Yes. Bernstein ships two distinct cascade systems, both 100% implemented and wired into the orchestrator:

System 1 — CascadeRouter System 2 — CascadeFallbackManager
Scope Intra-Claude tier escalation Cross-adapter failover
Trigger Task failure, janitor failure, low-confidence output Rate limit, timeout, provider error
Walks sonnet → opus (and historical haiku → sonnet → opus) opus → sonnet → codex → gemini → qwen
Source core/routing/cascade_router.py core/routing/cascade.py

This document explains both, the configuration knobs, and the observability surface. For the higher-level provider-policy controls (allow/deny lists, preferred provider) see operations/MODEL_POLICY.md.


System 1 — Intra-Claude tier escalation (CascadeRouter)

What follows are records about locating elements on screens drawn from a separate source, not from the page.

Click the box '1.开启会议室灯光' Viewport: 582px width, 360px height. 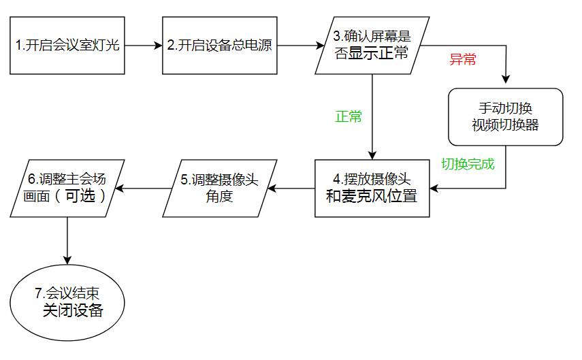coord(67,46)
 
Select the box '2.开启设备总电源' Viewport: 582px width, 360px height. coord(220,46)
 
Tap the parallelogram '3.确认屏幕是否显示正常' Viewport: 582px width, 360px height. coord(372,46)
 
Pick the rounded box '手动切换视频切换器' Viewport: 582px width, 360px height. coord(506,116)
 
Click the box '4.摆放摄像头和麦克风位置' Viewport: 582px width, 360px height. coord(372,188)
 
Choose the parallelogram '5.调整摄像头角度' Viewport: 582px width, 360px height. coord(220,188)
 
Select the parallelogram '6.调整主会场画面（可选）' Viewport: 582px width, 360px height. coord(67,188)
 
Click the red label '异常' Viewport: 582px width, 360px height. coord(463,59)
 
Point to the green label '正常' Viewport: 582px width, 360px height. coord(349,116)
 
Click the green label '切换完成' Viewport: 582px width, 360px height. coord(468,164)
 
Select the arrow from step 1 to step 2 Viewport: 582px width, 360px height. coord(144,46)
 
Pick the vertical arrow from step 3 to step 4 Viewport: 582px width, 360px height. coord(372,116)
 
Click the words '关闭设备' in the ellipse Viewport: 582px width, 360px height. coord(73,310)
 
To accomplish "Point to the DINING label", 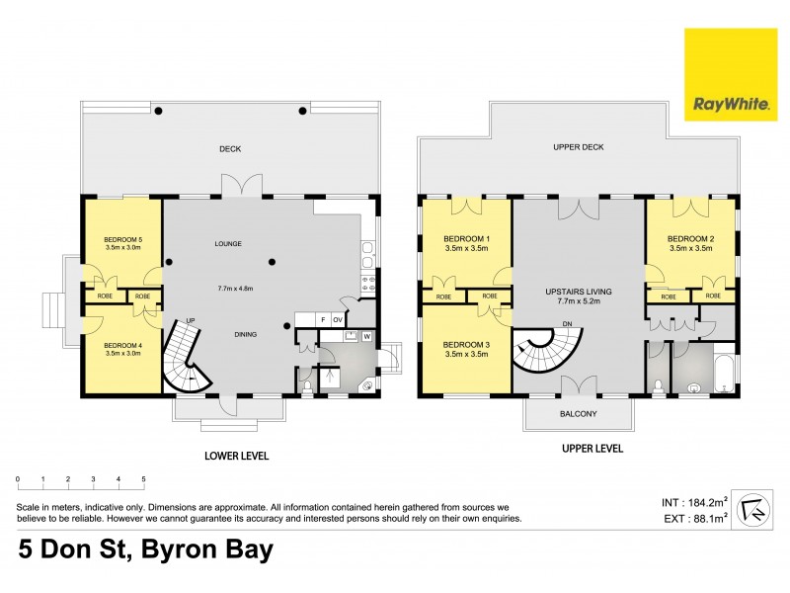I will [246, 334].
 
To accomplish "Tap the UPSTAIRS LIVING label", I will [579, 293].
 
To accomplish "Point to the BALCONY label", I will [578, 414].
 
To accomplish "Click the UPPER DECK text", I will [579, 147].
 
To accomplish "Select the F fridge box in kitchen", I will [323, 320].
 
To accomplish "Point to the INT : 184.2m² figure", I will [697, 500].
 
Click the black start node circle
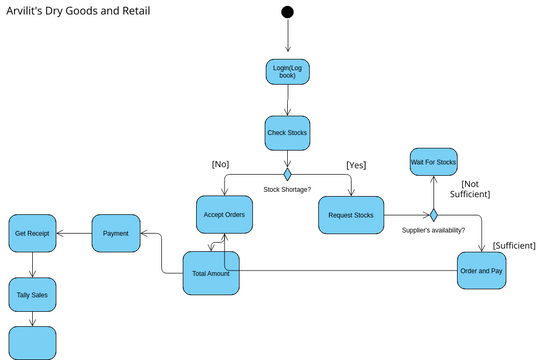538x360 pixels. [x=287, y=12]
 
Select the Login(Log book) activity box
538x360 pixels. [x=288, y=72]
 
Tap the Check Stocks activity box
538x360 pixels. [x=287, y=133]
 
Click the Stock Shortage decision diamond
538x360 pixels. [x=288, y=174]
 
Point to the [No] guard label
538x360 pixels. [x=220, y=164]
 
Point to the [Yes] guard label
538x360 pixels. [x=356, y=165]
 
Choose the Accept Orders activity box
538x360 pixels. [x=224, y=214]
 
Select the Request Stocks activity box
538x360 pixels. [x=351, y=215]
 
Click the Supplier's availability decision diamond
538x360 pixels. [x=434, y=215]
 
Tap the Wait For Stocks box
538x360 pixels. [x=434, y=162]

CascadeRouter (src/bernstein/core/routing/cascade_router.py:246) selects the cheapest viable Claude tier for a task's first attempt and escalates only when post-hoc signals warrant it.

When it runs

The router is consulted when the chosen adapter is Claude-compatible (router_applicable() line 294 — checks the adapter name against the {claude, claude code, claude_code, claude-code} set). For every other adapter the router is skipped — its arms (sonnet, opus) are Claude-specific.

The tier ladder

CASCADE is defined in src/bernstein/core/cost/cost.py:119:

CASCADE: list[str] = ["sonnet", "opus"]

_cascade_for_task() (cascade_router.py:681-700) returns the same list for both standard and high-stakes paths today. Historical builds (and the docstring at cascade_router.py:14) included haiku → sonnet → opus for standard tasks and sonnet → opus for high-stakes; the haiku tier was dropped after observing that on the Anthropic Max plan sonnet is unlimited and produces measurably better results (cost.py:117-119).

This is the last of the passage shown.